→ **Selected excerpt**:
_ _ _ _ _ _ _

Thanks in part to our welfare system, very few people, in truth, live in absolute poverty in this country. When it comes to accessing finance, however, the problem is different. It is estimated that almost 8 million people are unable to access mainstream credit and often find themselves turning to informal moneylenders, who can frequently charge exorbitant rates of interest. Three million people do not have a bank account. Our average household debt, excluding mortgage payments, stands at £9,500, and Citizens Advice has been dealing with 7,200 new debt problems every working day. Although we have more material wealth than ever before, poverty has become more concentrated and inequality has become more marked, with some communities heavily dependent on charitable giving and public money, whether in the form of welfare benefits or grants. People in such communities are also more likely to be preyed on by doorstep lenders owing to financial illiteracy, poor credit ratings, a sense of exclusion from mainstream financial lending, past family experience and confusion over the financial products available.
I do not want to sound hysterical, but a headline that appeared only yesterday—it was quite shocking for me as a London MP—said that 19 per cent. of London’s children are being brought up in severe poverty, which is a great worry. We see that poverty even in my constituency, cheek by jowl with a lot of wealth. As I say, it is wrong to be hysterical, but we need to recognise that there are quite significant problems in this country, which are partly down to the fact that too many people are unable to access more mainstream finance. Introducing microfinance initiatives into such communities will help to challenge the perception of risk that attaches to the poor’s ability to repay loans, and it will help to support entrepreneurs who are considered unbankable.

_ _ _ _ _ _ _

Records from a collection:
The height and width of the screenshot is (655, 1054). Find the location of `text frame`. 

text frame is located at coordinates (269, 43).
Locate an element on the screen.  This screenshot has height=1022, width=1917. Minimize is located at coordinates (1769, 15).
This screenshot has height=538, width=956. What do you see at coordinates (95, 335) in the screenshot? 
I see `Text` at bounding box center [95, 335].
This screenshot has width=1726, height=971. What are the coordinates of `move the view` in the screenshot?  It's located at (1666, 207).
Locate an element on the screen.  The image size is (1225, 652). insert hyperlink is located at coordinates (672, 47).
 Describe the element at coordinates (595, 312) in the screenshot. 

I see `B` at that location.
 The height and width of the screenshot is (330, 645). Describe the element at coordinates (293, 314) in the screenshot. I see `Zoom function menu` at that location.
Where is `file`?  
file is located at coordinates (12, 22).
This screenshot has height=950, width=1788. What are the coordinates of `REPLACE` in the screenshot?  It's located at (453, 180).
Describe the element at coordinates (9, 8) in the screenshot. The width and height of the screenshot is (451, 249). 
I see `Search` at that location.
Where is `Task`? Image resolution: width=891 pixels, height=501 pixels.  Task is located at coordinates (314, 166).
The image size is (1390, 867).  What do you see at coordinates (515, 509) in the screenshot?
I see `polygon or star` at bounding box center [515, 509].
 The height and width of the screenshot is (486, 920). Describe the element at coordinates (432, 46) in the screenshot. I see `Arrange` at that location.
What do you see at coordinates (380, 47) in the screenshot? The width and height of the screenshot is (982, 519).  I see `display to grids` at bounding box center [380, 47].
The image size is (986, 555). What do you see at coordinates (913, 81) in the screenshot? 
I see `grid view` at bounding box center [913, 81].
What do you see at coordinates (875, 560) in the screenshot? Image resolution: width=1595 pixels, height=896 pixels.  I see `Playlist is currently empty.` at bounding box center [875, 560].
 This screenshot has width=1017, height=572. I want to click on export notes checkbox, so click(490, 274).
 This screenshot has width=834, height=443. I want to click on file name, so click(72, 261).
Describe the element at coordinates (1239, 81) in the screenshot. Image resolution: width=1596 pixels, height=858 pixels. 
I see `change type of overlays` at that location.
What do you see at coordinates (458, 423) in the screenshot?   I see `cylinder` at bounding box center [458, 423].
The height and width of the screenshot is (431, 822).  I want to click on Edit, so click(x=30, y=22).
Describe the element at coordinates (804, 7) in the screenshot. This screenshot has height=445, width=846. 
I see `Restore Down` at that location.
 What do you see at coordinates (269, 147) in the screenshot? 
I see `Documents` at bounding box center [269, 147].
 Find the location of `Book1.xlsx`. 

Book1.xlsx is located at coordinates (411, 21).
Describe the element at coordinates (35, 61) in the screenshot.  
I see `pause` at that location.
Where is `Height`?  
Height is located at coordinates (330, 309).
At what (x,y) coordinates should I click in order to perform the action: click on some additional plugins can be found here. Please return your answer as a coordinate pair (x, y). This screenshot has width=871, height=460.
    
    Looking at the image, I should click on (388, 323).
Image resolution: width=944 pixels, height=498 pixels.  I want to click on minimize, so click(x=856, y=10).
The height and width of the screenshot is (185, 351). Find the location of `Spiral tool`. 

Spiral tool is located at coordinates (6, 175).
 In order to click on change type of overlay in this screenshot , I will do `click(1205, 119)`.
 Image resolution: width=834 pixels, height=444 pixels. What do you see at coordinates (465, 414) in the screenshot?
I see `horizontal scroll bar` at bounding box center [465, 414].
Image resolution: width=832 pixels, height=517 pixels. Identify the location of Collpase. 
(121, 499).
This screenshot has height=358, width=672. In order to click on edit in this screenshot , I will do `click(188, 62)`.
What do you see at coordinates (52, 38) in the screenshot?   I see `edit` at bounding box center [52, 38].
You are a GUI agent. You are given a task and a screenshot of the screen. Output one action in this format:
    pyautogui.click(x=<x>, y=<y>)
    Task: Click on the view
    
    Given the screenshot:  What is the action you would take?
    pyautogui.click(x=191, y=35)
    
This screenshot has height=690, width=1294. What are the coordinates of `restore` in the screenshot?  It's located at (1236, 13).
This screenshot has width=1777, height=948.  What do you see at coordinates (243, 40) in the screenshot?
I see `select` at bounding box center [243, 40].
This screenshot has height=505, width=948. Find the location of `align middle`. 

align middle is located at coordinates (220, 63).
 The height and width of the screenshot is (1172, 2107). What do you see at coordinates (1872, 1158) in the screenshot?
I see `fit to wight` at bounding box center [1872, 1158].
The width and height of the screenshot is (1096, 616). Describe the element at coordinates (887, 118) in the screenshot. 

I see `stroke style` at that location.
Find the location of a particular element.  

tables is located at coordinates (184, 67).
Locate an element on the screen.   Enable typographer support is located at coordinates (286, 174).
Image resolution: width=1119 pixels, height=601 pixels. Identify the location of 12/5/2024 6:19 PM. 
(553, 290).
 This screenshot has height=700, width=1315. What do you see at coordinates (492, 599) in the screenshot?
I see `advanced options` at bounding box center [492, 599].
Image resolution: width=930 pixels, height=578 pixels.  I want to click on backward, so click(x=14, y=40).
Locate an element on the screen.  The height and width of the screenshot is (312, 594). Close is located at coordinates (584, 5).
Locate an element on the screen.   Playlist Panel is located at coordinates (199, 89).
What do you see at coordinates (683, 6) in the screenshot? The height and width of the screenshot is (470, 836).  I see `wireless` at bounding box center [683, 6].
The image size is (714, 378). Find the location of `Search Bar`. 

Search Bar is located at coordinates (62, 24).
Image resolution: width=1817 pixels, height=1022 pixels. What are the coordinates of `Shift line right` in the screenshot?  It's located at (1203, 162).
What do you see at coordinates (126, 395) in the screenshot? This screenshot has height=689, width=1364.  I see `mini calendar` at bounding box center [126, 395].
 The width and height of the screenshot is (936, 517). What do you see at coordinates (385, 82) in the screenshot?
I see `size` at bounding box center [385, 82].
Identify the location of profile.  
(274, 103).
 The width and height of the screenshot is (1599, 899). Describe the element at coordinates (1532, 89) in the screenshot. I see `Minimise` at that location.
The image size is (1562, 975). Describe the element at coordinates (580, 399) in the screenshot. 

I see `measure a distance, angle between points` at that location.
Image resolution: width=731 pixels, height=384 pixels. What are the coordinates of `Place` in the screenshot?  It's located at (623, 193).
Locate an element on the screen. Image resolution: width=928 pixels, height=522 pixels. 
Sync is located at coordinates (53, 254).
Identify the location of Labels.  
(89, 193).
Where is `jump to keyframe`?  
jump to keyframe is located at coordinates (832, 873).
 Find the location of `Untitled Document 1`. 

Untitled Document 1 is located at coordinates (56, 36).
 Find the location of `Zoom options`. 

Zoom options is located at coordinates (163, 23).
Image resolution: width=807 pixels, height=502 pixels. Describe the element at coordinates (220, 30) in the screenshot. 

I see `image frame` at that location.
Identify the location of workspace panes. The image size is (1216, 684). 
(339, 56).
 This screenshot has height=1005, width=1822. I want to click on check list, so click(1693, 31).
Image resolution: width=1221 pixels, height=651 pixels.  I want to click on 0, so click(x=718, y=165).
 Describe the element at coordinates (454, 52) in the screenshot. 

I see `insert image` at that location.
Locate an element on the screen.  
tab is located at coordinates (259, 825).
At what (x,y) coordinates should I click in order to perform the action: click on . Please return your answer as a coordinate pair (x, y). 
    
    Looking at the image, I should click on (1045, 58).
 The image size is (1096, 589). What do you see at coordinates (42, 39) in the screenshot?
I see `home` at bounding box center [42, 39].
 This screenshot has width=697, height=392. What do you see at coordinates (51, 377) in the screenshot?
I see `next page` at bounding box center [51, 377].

_ _ _ _ _ _ _

→ **Exercise set**:
**1.** Can you give the passage on poverty and credit again, starting at the words "I do not want" and stopping after "are considered unbankable.", with "poverty" changed to "hardship"?
**2.** Could you print the listing lines exactly, starting at the line that has "coordinates (584, 5)." and stopping after the line that has "center [385, 82]."?

→ **Solutions in order**:
**1.**
I do not want to sound hysterical, but a headline that appeared only yesterday—it was quite shocking for me as a London MP—said that 19 per cent. of London’s children are being brought up in severe hardship, which is a great worry. We see that hardship even in my constituency, cheek by jowl with a lot of wealth. As I say, it is wrong to be hysterical, but we need to recognise that there are quite significant problems in this country, which are partly down to the fact that too many people are unable to access more mainstream finance. Introducing microfinance initiatives into such communities will help to challenge the perception of risk that attaches to the poor’s ability to repay loans, and it will help to support entrepreneurs who are considered unbankable.

**2.**
Locate an element on the screen.  The height and width of the screenshot is (312, 594). Close is located at coordinates (584, 5).
Locate an element on the screen.   Playlist Panel is located at coordinates (199, 89).
What do you see at coordinates (683, 6) in the screenshot? The height and width of the screenshot is (470, 836).  I see `wireless` at bounding box center [683, 6].
The image size is (714, 378). Find the location of `Search Bar`. 

Search Bar is located at coordinates (62, 24).
Image resolution: width=1817 pixels, height=1022 pixels. What are the coordinates of `Shift line right` in the screenshot?  It's located at (1203, 162).
What do you see at coordinates (126, 395) in the screenshot? This screenshot has height=689, width=1364.  I see `mini calendar` at bounding box center [126, 395].
 The width and height of the screenshot is (936, 517). What do you see at coordinates (385, 82) in the screenshot?
I see `size` at bounding box center [385, 82].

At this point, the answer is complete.